(PROBLEM)
Go to the line holding "The height and width of the screenshot is (300, 868)." in the data below. Return it and each line after it through the last, exactly, and skip the pictures.

Segment Start: RAW DATA

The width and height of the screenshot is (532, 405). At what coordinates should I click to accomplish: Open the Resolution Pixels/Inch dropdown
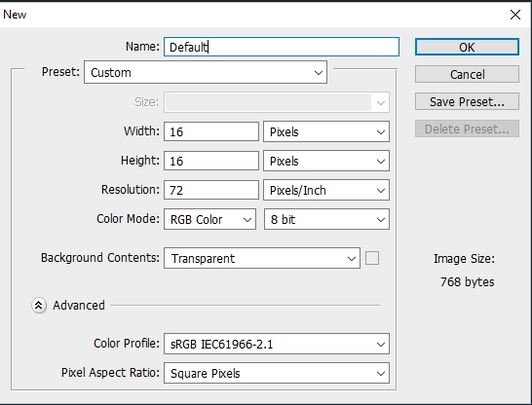(x=326, y=190)
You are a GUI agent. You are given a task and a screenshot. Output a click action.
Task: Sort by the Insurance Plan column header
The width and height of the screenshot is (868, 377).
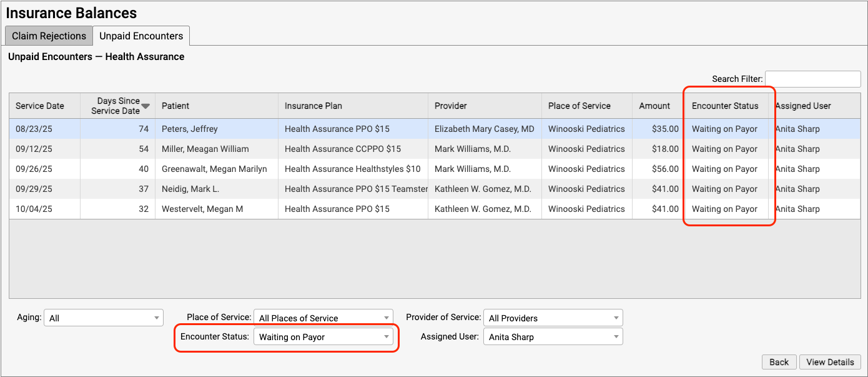coord(313,106)
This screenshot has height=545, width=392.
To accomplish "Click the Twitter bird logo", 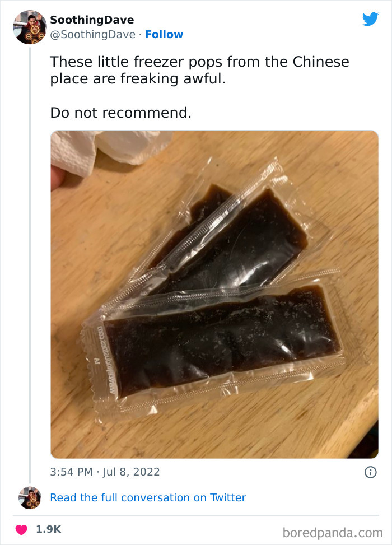I will pyautogui.click(x=371, y=18).
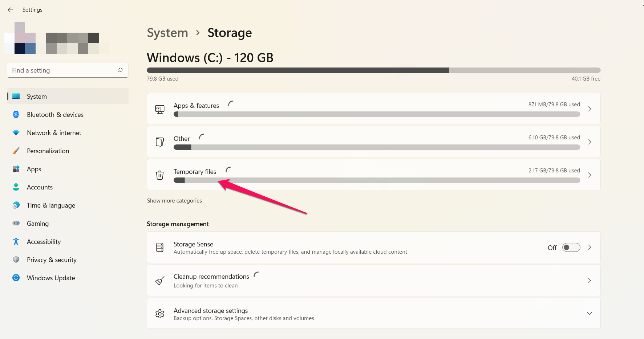Click the Storage Sense drive icon
Screen dimensions: 644x339
tap(160, 248)
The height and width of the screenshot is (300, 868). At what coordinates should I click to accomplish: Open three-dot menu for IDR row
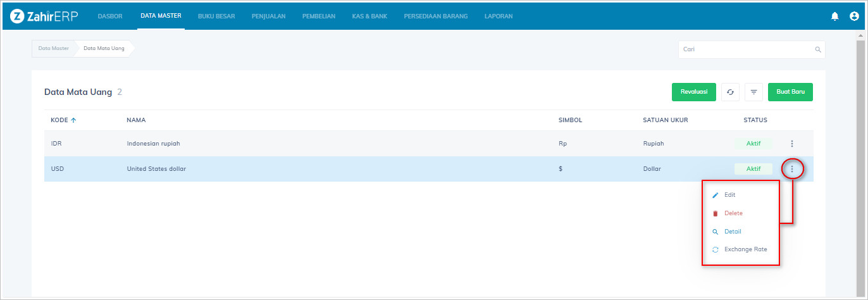point(791,144)
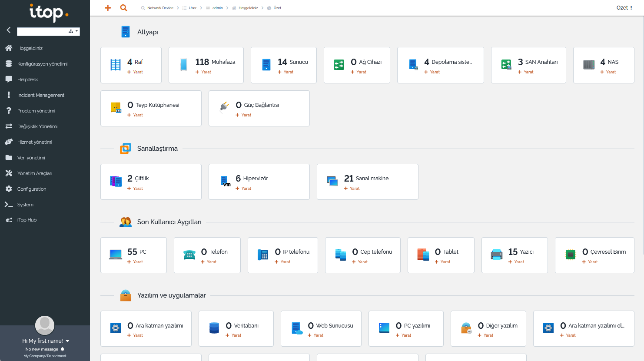Click the Sunucu server icon
This screenshot has width=644, height=361.
(x=266, y=65)
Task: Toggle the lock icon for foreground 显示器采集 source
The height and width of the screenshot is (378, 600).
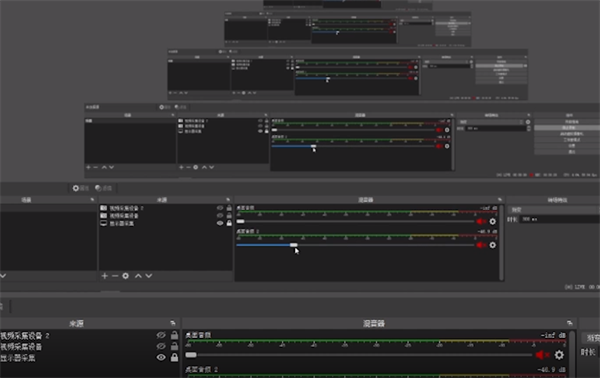Action: coord(174,357)
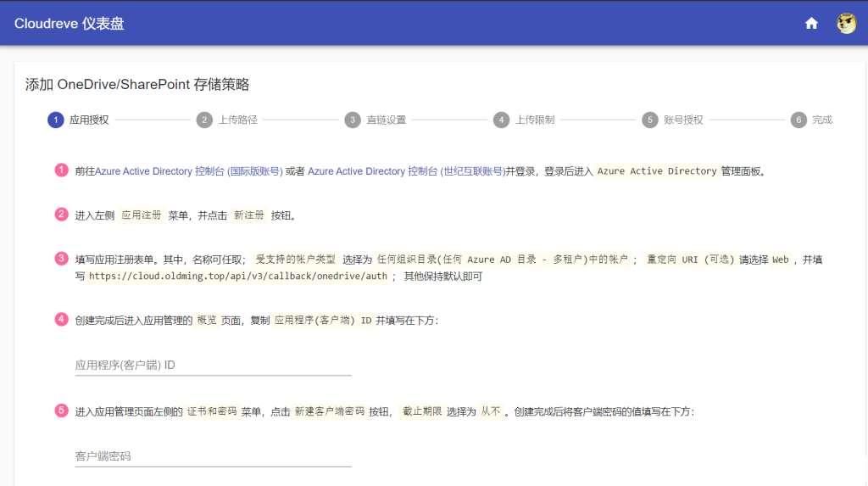Click the Cloudreve 仪表盘 title
The height and width of the screenshot is (486, 868).
75,23
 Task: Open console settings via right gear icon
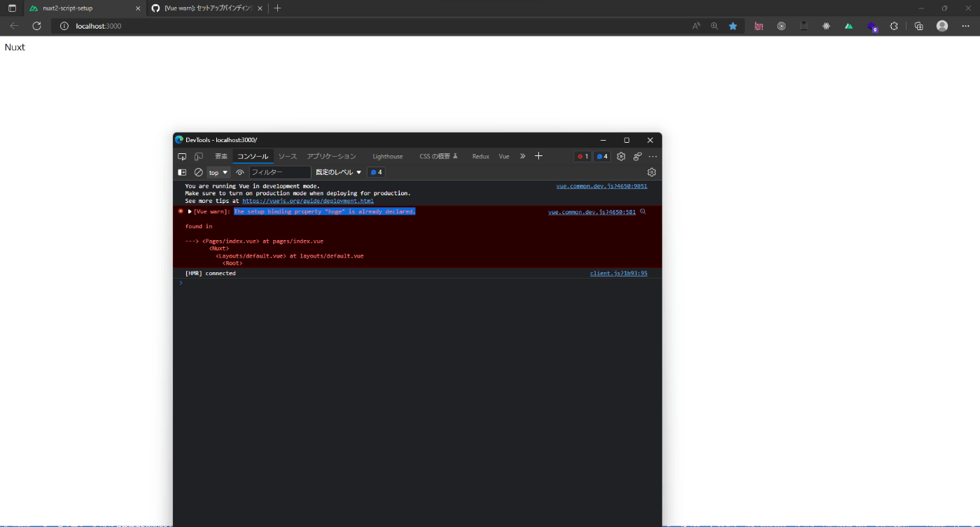(x=652, y=172)
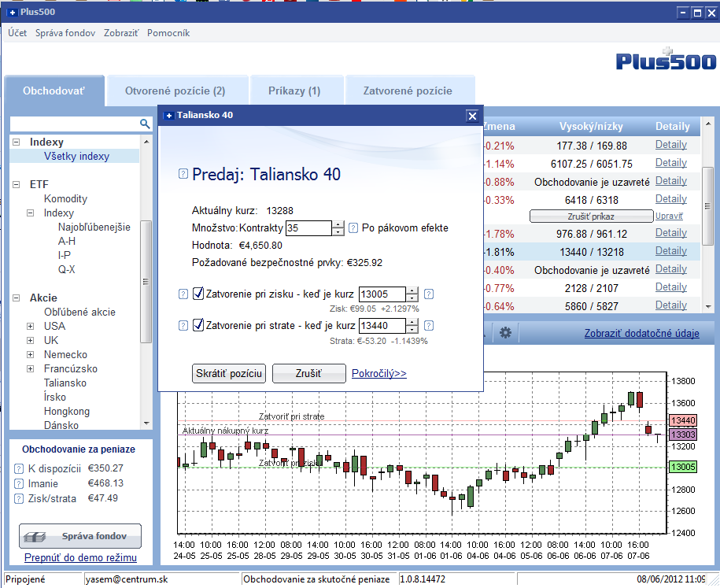
Task: Toggle Zatvorenie pri zisku checkbox
Action: click(x=198, y=294)
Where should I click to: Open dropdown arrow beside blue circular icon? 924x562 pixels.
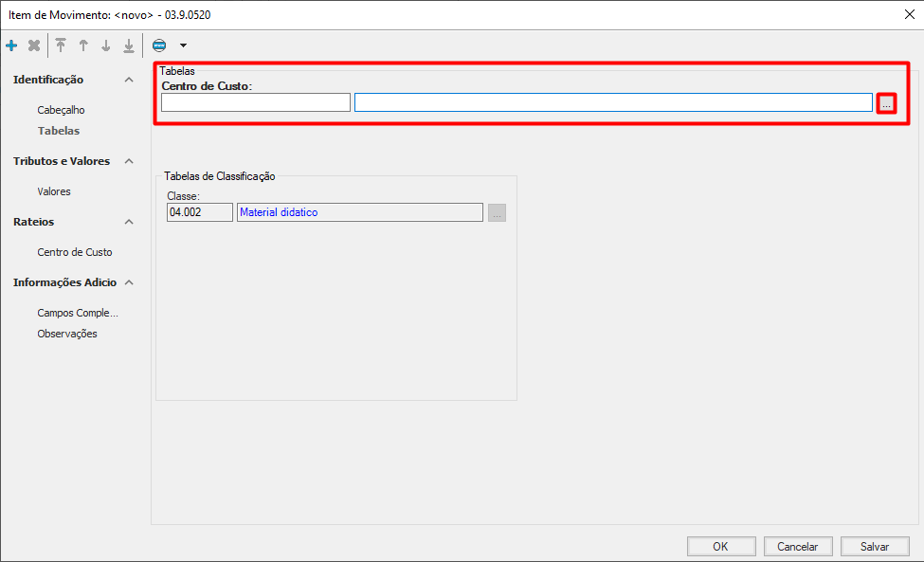pos(183,45)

Segment End: RAW DATA

(YOUR RESPONSE)
The height and width of the screenshot is (300, 868). At what coordinates should I click to accomplish: Open three-dot menu for IDR row
point(791,144)
Click the Sunucu server icon
This screenshot has width=644, height=361.
(x=266, y=65)
Task: Toggle the lock icon for foreground 显示器采集 source
The height and width of the screenshot is (378, 600).
Action: coord(174,357)
Click the Cloudreve 仪表盘 title
The height and width of the screenshot is (486, 868).
75,23
 Task: Open console settings via right gear icon
(x=652, y=172)
Task: Toggle Zatvorenie pri zisku checkbox
Action: click(x=198, y=294)
Where should I click to: Open dropdown arrow beside blue circular icon? 924x562 pixels.
pos(183,45)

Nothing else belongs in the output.